Beyond Connectivity

A: SpaceX’s IPO is at a target valuation of approximately $1.75 trillion with capital to raise targeted up to $75 billion. The sheer scale of this IPO indicates that investor confidence in the commercial space sector has evolved from speculative and venture-backed curiosity to institutional validation. The IPO filings revealed that Starlink generated $11.4 billion in 2025, accounting for over 60% of SpaceX’s revenue, demonstrating the value and monetization opportunity of LEO satellite constellations and validating the mega-constellations business model as one of the connectivity pillars supporting telecom infrastructure.

Starlink’s success proves the global demand for satellite connectivity and will accelerate investments into the downstream ecosystem such as space-grade chipsets, laser communications, ground station infrastructure and technologies like artificial intelligence (AI) and quantum key distribution (QKD) that support digital security and increase the efficiency of operations.

While investments will accelerate, the IPO will also highlight the stark contrast between SpaceX and emerging competition. This move will drain liquidity from smaller, emerging space companies as capital and funding concentrates around a few dominant players in the market for satellite-enabled Direct-to-Device (D2D) players (AST SpaceMobile, Lynk, Skylo, Globalstar, Iridium, etc.). Meanwhile, in the global satellite broadband market, SpaceX will face stiff competition from massive mega-constellations like Amazon Leo and Spacesail’s Qianfan constellations. This stand-off occurs as SpaceX actively disrupts fixed satellite service players like SES and Eutelsat OneWeb, which are focusing heavily on a multi-orbit strategy to retain enterprise and government clients.

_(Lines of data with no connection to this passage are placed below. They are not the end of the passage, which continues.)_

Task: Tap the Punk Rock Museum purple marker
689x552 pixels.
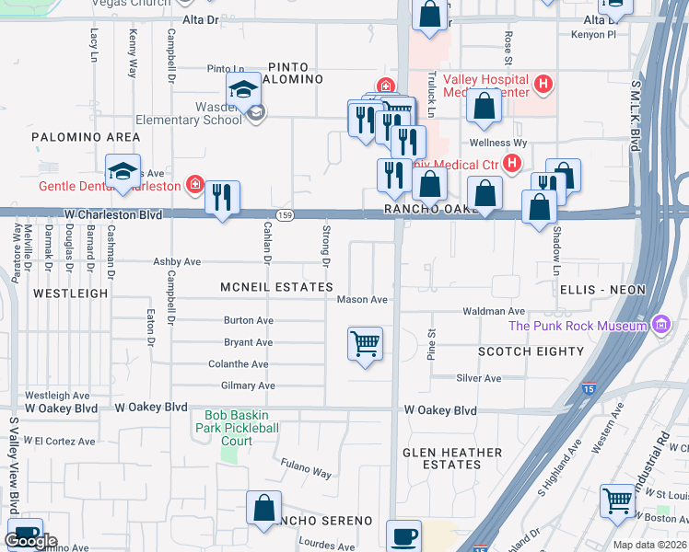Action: pos(659,325)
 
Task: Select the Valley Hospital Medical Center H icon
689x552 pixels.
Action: pos(543,86)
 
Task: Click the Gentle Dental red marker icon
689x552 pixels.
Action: pos(193,185)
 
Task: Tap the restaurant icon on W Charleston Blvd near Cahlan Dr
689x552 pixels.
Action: pos(222,198)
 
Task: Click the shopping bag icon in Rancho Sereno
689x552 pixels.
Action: pos(263,509)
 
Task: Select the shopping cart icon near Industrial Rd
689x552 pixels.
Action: pos(617,501)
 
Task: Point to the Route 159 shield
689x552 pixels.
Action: pos(287,214)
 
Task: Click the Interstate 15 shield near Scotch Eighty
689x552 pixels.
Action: pos(588,390)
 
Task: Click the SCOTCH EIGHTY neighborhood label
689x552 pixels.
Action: pos(531,351)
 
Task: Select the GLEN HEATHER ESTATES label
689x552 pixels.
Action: pos(451,458)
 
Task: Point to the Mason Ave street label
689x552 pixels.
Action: pos(362,300)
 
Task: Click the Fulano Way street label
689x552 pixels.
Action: pos(306,472)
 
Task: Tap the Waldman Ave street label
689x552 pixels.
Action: pos(496,312)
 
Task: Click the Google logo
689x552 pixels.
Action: pos(30,541)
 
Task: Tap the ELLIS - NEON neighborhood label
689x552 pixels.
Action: pos(602,289)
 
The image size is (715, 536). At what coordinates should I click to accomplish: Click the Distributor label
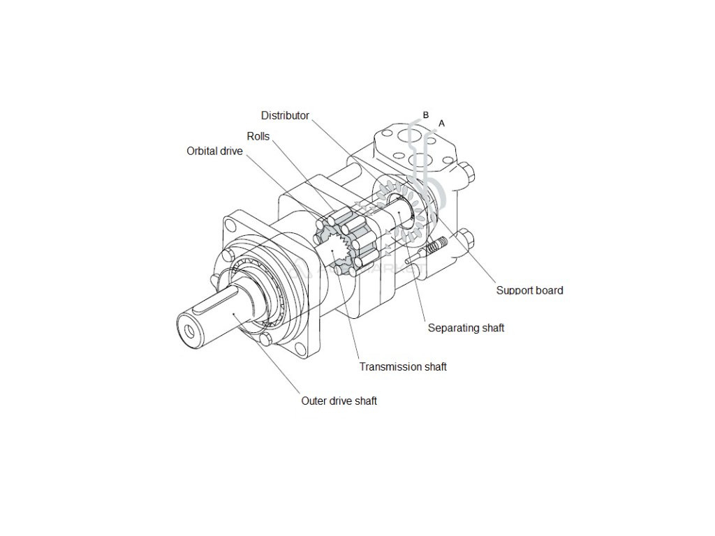pyautogui.click(x=285, y=116)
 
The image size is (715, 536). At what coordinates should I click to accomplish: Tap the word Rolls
pyautogui.click(x=258, y=137)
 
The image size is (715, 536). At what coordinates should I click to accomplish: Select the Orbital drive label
pyautogui.click(x=214, y=151)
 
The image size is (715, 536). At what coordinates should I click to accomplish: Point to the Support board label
pyautogui.click(x=529, y=290)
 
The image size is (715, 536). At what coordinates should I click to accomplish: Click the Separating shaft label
pyautogui.click(x=466, y=328)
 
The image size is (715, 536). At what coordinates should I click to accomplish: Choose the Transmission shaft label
pyautogui.click(x=403, y=366)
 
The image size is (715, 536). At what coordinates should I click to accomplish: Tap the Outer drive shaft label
pyautogui.click(x=339, y=401)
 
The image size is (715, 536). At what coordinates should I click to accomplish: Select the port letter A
pyautogui.click(x=441, y=124)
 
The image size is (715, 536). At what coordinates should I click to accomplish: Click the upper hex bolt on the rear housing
pyautogui.click(x=468, y=172)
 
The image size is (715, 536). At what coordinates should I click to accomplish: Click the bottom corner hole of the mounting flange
pyautogui.click(x=266, y=340)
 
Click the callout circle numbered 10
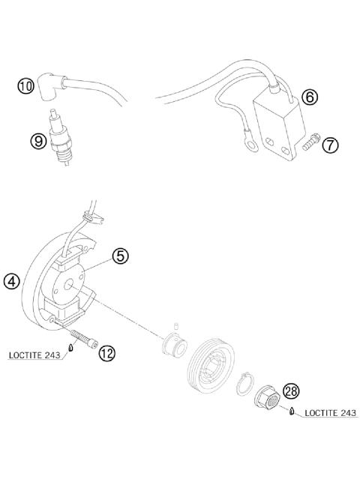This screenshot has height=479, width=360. click(x=26, y=86)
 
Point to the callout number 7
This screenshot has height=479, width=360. click(x=330, y=145)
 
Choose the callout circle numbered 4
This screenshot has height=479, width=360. click(x=10, y=282)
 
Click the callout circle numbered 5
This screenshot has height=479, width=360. click(x=121, y=256)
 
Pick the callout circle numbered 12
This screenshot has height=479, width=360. click(x=107, y=353)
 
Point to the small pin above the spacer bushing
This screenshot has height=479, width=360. click(x=173, y=325)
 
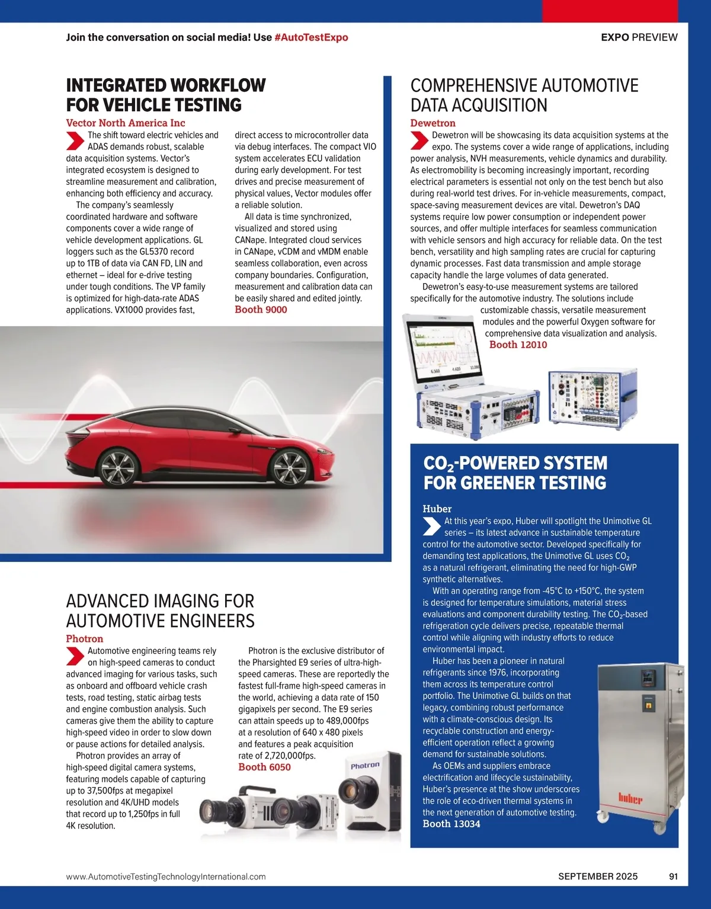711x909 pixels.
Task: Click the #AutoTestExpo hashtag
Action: (x=311, y=37)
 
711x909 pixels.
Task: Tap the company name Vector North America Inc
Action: (x=126, y=123)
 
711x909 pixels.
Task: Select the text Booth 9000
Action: (x=261, y=310)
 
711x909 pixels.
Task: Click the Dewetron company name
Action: (x=433, y=123)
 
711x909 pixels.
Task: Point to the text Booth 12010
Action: (x=518, y=345)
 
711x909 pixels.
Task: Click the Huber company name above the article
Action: (x=437, y=509)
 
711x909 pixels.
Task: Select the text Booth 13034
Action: (x=451, y=824)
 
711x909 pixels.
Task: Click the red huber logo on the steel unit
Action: (x=630, y=798)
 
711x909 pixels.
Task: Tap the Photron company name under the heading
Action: (x=85, y=639)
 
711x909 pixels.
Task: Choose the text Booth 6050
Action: (x=264, y=767)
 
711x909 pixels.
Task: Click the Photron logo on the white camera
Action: (x=365, y=766)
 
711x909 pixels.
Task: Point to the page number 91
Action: (x=673, y=876)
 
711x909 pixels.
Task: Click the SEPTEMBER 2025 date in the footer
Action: (x=598, y=876)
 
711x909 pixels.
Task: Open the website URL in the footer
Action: (x=166, y=876)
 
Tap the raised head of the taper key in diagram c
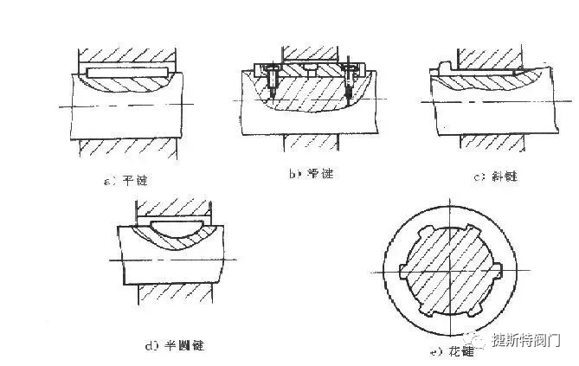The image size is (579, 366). tap(445, 67)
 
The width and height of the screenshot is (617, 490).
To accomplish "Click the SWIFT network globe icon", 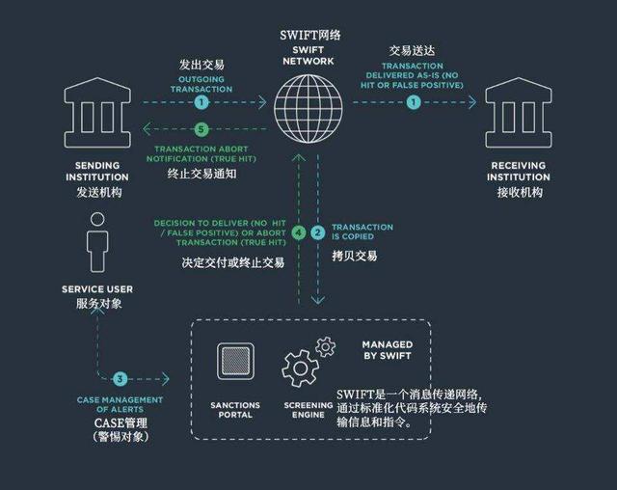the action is coord(308,109).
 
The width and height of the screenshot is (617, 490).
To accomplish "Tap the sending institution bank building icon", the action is coord(97,113).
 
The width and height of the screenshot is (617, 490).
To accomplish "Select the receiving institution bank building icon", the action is coord(519,113).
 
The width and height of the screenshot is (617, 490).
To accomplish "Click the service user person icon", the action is coord(97,242).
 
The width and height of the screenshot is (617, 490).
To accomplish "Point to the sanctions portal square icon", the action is coord(235,362).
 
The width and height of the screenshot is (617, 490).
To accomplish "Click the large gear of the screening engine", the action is coord(301,368).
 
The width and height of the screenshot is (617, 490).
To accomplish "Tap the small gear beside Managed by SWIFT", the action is coord(326,346).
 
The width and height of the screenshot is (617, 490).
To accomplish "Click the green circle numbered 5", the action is coord(201,129).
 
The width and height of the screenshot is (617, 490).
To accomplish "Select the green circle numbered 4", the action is coord(299,232).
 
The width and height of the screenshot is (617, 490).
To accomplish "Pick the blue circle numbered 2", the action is coord(317,232).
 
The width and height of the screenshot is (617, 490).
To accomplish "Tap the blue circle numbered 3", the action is coord(120,379).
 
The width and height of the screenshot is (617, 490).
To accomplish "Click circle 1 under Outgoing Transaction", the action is coord(201,102).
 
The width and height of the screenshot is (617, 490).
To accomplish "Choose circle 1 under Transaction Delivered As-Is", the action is coord(414,102).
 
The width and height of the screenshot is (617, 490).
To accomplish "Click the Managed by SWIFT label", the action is coord(388,350).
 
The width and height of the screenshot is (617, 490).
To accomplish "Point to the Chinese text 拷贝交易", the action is coord(355,256).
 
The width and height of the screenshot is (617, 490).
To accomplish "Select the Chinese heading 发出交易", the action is coord(201,65).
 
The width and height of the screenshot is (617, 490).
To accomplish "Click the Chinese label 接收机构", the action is coord(520,192).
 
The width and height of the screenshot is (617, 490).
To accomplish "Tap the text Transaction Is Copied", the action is coord(362,231).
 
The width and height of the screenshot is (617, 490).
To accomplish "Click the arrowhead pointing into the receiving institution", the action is coord(472,102).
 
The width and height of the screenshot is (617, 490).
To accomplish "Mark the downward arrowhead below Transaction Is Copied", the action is coord(318,300).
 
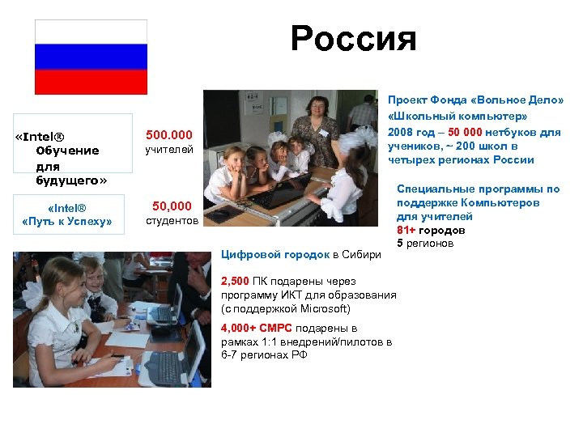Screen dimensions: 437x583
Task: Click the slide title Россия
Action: pos(353,39)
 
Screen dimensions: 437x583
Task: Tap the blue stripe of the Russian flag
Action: pos(91,57)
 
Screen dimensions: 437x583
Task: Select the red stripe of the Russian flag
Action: pos(91,82)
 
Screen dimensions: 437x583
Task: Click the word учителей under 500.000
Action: pos(168,149)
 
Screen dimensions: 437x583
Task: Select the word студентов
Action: pos(171,221)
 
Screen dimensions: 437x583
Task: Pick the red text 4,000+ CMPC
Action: pos(257,329)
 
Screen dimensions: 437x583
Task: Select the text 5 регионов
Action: pos(425,243)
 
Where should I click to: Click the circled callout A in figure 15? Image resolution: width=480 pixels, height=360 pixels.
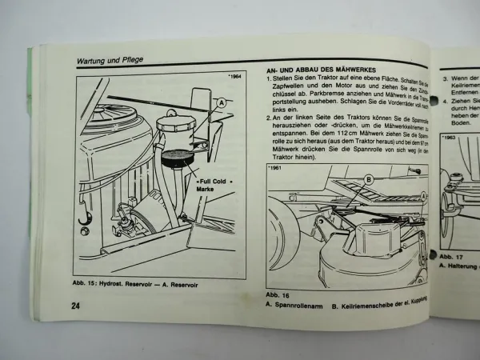[x=221, y=103]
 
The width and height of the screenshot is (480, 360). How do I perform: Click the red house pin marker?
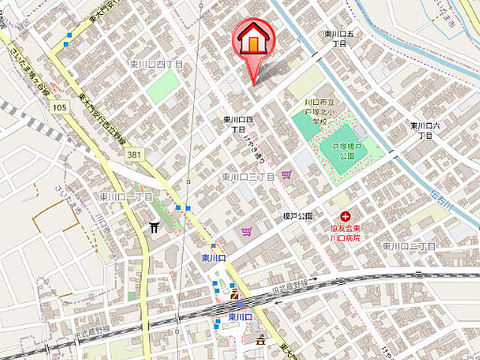point(254,41)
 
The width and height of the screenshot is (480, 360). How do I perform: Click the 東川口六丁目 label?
point(425,130)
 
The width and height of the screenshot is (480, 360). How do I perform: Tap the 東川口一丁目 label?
point(126,196)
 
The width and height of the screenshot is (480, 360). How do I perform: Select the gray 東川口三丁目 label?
point(248,177)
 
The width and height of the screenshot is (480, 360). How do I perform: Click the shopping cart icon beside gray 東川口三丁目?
point(286,176)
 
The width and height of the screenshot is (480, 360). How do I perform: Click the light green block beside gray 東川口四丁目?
point(164,88)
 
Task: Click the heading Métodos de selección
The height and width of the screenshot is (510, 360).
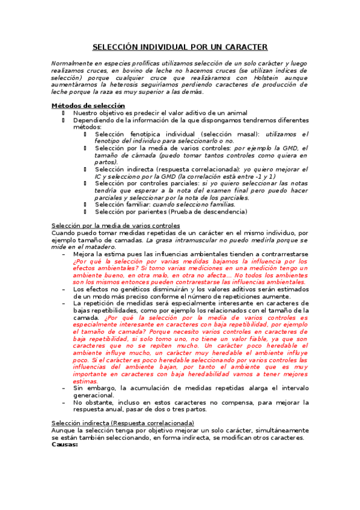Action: click(80, 106)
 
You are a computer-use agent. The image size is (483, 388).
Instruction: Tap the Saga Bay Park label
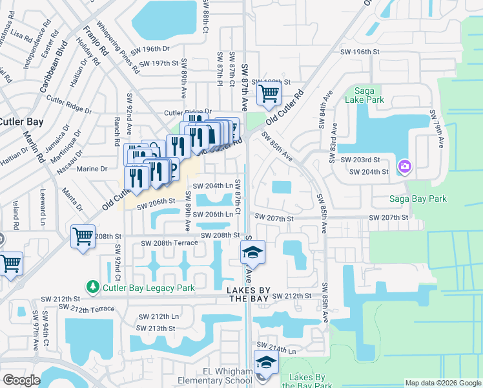click(418, 199)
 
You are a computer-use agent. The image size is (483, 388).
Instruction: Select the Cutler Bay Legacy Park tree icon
click(93, 286)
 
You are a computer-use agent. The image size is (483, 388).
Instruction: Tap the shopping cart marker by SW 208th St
click(83, 237)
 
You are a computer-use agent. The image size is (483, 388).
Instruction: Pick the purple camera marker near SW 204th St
click(405, 167)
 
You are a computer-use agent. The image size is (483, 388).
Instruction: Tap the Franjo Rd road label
click(90, 45)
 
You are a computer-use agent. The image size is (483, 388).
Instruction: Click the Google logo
click(21, 380)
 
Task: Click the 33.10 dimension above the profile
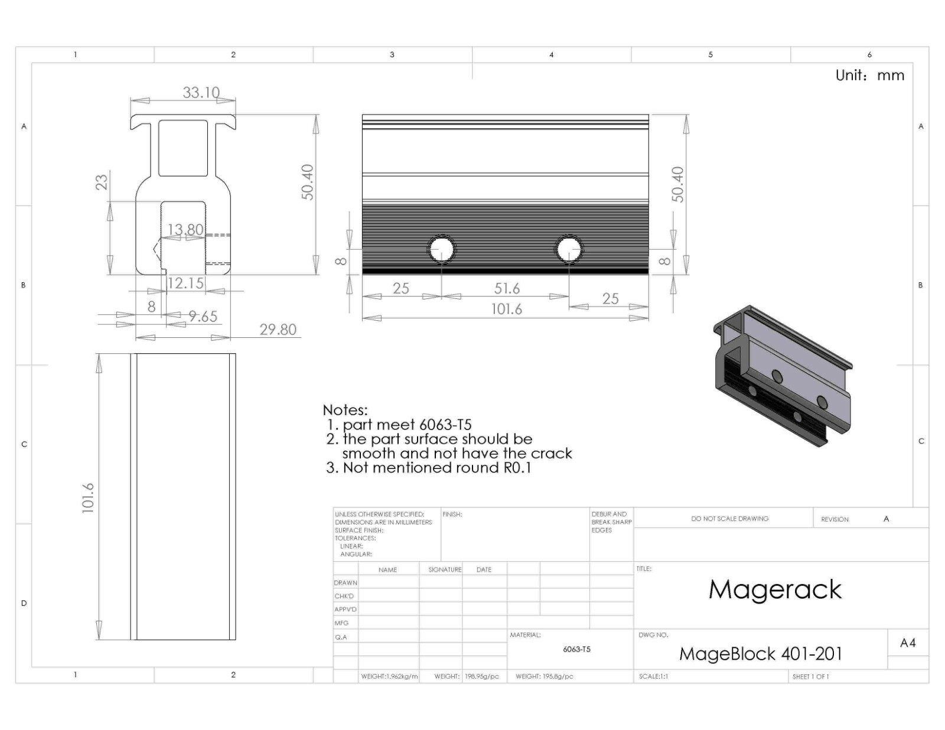pos(201,93)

A: In the D2D and mobile connectivity markets, there will be increased pressure on existing satellite providers to build and launch their satellite constellations within their targeted timelines. We can already see satellite operators like AST SpaceMobile grappling with launch delays and execution bottlenecks, with Bluebird 7 failing to reach the correct orbit on Blue Origin’s New Glenn in April 2026. However, the company is shifting its near-term strategy, preparing to launch Bluebirds 8, 9 and 10 aboard a SpaceX Falcon 9 rocket in June 2026. The heavy reliance on launch providers and supply chains constraints already is accelerating a broader shift towards deep vertical integration. AST SpaceMobile has a vertically integrated manufacturing strategy through designing, developing and manufacturing almost all sub-systems internally. In April 2026, Rocket Lab acquired Mynaric AG for US$155.3 million, an optical laser communications provider, bringing the manufacturing of laser optical communications terminals in-house, ensuring they have complete control over their deployment pipeline. In China, Spacesail has heavily integrated its manufacturing pipeline via mega-factories that can produce up to 300 Qianfan satellites annually. As of June 2026, Spacesail Technologies launched over 200 of its Qianfan satellites into orbit.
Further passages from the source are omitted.